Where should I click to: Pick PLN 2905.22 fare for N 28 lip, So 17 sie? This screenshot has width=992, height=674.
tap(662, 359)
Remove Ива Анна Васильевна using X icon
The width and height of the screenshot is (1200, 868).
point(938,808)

What the task asks | The answer consists of the whole listing, restated exactly.

Response |
Where should I click to: Pick PLN 2905.22 fare for N 28 lip, So 17 sie? This screenshot has width=992, height=674.
tap(662, 359)
Remove Ива Анна Васильевна using X icon
The width and height of the screenshot is (1200, 868).
point(938,808)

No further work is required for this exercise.